Séance du 9 novembre 2020, de 11h à 13h
Visioconférence :
Cette séance aura lieu sur la plateforme zoom. Si vous souhaitez y assister, envoyez un message à Florence.brisset-foucault@univ-paris1.fr ou mbodj@cnrs.fr
– Charlotte Grabli, historienne, CIRESC,
« Pauline Lisanga : la première voix du Congo moderne ? »
Dès sa création en 1949, la radio coloniale conçue pour les auditeurs congolais « Radio Congo belge pour Africains » (RCBA) engagea une speakerine pour présenter ses programmes. Repérée sur les planches d’un théâtre de Léopoldville (aujourd’hui Kinshasa) pour sa parfaite maîtrise du français, Pauline Lisanga devint rapidement une icône médiatique associée à la nouvelle modernité sonore du Congo. Entretenant un lien étroit avec la scène de la « musique moderne congolaise » (ou « rumba congolaise »), Lisanga se distinguait par ailleurs comme l’une des rares chanteuses de l’époque, connue pour ses collaborations avec l’African jazz de Joseph Kabasele, l’un des orchestres phares de Léopoldville. Son parcours nous permettra d’éclairer la production de nouvelles formes de respectabilité féminine, à la fois associées à la modernité des ondes et distantes de l’urbanité musicale fondée sur la fréquentation des bars et des associations féminines qui œuvraient dans le domaine de la mode et de la danse.
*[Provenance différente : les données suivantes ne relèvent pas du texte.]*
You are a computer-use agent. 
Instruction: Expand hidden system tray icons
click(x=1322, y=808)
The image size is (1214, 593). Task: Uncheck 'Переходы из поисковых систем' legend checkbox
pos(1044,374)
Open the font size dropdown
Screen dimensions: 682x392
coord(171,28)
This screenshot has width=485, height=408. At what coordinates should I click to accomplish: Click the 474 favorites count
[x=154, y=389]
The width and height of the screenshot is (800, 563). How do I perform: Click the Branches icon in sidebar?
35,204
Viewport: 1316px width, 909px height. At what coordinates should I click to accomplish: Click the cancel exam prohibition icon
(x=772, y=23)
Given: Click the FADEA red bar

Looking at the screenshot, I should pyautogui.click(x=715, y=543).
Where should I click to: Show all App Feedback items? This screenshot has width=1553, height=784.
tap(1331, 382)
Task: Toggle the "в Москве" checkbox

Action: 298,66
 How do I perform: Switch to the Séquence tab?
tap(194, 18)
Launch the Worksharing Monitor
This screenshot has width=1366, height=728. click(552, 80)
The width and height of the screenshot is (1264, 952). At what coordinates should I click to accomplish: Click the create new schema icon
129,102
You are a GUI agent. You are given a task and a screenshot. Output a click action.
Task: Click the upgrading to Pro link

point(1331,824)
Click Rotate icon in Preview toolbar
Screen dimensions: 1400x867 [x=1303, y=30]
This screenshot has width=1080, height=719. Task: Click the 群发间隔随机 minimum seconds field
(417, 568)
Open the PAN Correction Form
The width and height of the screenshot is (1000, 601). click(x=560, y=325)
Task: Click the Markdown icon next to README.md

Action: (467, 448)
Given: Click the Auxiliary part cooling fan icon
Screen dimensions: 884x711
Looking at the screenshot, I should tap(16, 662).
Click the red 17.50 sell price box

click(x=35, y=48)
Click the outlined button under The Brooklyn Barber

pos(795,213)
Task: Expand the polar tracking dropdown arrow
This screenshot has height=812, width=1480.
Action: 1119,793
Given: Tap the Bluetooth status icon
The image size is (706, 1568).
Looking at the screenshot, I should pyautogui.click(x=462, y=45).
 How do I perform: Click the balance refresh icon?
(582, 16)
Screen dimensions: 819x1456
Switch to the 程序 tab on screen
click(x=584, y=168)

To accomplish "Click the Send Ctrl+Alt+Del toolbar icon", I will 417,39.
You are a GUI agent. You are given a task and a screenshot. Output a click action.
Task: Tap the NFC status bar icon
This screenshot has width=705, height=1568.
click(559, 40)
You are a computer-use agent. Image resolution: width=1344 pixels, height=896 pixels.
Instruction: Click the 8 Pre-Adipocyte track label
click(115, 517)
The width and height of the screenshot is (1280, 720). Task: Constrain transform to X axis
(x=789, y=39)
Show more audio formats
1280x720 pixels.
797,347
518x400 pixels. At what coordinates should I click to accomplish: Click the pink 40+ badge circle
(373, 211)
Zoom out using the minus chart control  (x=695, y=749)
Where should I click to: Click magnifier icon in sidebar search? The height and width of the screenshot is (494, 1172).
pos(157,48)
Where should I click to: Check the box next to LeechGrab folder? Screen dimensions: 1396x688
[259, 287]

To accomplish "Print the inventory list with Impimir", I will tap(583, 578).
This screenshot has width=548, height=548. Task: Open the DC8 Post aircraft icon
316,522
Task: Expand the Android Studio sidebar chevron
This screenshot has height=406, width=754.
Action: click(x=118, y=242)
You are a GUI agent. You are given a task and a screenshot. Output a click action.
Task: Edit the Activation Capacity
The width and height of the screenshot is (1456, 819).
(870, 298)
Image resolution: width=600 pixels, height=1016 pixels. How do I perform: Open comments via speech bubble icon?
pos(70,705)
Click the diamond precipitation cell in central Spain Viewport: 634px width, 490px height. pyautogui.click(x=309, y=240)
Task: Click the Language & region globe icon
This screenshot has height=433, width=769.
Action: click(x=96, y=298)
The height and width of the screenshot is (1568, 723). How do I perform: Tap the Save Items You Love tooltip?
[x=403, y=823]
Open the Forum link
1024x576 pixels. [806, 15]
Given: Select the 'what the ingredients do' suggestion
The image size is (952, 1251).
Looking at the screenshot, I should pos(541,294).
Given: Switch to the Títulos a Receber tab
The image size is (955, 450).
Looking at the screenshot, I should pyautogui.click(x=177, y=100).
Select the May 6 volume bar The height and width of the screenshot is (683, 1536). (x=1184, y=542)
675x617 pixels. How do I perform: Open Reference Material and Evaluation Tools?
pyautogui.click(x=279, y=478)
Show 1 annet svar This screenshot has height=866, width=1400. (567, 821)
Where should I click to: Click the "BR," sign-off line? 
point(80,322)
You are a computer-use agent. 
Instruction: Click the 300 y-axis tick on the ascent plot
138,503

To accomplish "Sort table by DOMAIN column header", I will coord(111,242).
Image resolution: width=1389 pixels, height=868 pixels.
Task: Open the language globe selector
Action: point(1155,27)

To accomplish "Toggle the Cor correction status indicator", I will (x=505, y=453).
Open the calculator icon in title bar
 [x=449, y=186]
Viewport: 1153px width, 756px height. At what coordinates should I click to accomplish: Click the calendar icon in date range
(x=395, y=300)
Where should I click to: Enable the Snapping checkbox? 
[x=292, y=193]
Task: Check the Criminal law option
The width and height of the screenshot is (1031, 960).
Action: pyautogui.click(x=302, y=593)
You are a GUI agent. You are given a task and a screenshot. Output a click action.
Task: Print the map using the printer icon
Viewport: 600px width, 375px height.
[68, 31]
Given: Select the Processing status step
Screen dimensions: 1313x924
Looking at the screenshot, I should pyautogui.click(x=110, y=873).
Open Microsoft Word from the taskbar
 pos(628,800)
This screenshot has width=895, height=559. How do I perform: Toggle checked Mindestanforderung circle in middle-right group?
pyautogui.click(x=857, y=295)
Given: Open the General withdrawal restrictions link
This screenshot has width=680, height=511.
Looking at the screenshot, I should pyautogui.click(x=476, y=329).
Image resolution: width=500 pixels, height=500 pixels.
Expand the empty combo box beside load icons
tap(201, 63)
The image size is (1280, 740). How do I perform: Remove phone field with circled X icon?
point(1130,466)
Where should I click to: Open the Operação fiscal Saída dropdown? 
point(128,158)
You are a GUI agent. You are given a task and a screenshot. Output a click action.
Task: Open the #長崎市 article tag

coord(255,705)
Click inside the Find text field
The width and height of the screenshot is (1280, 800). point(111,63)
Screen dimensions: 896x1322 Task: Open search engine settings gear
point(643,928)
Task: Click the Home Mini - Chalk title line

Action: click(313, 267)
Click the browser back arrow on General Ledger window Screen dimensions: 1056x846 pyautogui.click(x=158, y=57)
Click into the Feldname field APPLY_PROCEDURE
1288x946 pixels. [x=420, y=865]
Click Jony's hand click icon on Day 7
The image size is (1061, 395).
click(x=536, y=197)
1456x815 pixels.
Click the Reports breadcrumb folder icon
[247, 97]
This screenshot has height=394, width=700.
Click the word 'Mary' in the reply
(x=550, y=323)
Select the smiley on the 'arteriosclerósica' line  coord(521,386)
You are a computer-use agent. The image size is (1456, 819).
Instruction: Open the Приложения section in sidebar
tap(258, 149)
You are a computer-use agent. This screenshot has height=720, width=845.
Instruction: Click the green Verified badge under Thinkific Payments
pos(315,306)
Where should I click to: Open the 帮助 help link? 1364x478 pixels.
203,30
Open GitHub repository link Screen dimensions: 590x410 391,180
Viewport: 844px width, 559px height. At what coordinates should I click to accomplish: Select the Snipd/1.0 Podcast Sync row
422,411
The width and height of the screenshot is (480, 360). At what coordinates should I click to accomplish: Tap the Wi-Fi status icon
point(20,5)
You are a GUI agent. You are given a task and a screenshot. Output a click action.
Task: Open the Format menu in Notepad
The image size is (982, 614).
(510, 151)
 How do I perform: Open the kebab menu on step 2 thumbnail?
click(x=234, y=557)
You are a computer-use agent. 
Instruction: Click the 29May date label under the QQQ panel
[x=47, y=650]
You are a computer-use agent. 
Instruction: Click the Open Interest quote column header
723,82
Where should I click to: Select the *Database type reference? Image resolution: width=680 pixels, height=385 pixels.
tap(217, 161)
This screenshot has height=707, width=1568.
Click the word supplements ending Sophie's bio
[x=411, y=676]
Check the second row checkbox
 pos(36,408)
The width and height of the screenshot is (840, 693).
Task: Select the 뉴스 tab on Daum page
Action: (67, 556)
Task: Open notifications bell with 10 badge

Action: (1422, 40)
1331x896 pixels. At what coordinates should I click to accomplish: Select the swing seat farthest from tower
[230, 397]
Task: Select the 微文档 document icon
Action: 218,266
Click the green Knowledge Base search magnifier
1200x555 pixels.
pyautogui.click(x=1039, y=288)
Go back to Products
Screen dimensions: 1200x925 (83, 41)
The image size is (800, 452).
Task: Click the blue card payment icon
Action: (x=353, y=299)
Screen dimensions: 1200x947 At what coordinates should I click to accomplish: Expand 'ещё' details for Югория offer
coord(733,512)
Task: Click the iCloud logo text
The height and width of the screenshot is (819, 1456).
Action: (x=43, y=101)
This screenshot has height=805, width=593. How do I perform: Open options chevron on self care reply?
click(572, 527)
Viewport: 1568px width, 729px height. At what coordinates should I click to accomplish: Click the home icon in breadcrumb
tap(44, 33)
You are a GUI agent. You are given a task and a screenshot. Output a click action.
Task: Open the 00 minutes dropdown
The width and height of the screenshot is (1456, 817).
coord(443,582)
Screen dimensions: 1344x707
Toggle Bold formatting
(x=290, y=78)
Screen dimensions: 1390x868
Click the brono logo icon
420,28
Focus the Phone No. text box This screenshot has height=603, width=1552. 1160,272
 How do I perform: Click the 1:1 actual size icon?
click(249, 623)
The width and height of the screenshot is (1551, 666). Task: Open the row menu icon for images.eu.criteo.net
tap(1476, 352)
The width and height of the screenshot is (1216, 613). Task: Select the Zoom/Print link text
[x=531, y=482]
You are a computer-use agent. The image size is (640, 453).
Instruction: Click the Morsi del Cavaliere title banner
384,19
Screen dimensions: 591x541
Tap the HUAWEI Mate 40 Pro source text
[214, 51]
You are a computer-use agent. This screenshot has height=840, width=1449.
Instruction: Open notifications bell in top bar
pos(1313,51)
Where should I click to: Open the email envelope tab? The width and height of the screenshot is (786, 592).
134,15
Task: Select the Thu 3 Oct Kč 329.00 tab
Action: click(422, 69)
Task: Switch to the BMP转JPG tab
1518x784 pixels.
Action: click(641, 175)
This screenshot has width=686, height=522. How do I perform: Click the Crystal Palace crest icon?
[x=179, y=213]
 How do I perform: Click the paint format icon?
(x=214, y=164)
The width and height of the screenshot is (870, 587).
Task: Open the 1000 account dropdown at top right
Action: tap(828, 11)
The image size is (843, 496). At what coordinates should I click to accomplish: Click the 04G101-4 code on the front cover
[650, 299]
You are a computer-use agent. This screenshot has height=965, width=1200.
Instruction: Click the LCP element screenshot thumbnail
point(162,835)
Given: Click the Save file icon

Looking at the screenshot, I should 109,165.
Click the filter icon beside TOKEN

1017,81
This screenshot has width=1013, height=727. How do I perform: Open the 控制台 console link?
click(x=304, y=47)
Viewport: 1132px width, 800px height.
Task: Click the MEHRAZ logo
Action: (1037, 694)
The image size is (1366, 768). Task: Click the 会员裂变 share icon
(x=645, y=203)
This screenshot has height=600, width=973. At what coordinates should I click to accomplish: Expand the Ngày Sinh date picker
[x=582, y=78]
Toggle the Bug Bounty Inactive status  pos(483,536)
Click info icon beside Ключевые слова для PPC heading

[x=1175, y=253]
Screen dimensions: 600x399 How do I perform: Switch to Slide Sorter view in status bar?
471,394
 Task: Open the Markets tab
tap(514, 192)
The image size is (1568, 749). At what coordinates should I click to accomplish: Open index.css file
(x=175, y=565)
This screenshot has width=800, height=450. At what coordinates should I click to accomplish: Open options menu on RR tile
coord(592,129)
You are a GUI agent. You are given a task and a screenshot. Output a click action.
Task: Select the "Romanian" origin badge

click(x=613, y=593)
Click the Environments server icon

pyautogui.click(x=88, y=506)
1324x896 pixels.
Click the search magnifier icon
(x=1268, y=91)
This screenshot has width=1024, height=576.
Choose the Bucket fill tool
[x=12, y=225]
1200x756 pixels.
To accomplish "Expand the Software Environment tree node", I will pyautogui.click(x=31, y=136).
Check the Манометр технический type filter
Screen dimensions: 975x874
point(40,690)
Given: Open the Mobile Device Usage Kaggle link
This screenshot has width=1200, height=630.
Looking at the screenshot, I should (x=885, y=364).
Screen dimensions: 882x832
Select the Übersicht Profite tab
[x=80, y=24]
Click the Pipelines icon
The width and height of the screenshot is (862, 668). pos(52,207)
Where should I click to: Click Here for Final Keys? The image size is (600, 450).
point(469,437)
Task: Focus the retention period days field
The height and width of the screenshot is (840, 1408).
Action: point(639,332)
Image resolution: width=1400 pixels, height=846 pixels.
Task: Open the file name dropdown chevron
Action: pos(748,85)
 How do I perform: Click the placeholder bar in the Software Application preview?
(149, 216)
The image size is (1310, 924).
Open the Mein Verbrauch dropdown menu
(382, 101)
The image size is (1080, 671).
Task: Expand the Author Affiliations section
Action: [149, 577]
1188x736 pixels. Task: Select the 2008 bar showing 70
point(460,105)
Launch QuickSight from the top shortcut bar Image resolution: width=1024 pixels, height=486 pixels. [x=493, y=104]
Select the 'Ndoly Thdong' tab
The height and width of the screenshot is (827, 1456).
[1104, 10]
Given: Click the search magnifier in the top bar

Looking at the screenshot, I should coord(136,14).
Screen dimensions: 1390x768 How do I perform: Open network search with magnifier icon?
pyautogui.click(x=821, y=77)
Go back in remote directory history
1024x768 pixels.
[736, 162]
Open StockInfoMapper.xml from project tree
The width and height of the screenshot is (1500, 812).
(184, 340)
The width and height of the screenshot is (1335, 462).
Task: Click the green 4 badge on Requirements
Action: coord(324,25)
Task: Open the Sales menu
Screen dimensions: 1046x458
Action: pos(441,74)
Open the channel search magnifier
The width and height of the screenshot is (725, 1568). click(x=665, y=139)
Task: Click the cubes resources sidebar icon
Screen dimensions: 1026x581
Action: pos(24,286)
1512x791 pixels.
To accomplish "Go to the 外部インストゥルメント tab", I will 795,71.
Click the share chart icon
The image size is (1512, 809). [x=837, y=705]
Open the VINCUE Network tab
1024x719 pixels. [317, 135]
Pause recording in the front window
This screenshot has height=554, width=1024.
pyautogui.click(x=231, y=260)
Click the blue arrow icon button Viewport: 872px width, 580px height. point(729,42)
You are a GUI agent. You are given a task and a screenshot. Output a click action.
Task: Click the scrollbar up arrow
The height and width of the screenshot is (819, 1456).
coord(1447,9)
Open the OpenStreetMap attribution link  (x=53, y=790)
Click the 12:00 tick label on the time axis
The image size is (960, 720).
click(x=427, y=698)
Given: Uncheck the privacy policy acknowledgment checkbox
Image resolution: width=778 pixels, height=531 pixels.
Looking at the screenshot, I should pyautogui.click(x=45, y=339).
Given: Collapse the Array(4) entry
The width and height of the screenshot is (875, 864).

En croisant des sources de l’époque et des interviews plus récentes avec Pauline Lisanga et d’autres figures des années 1950, on tâchera de retracer sa carrière et de montrer comment la féminisation des ondes transformait la subjectivité des auditeurs à l’ère de la décolonisation. On examinera ainsi comment les femmes dites « libres » (catégorie coloniale) investirent la radiodiffusion et plus largement le monde musical pour façonner les formes de leur indépendance en ville et leur rôle dans l’invention du Congo moderne.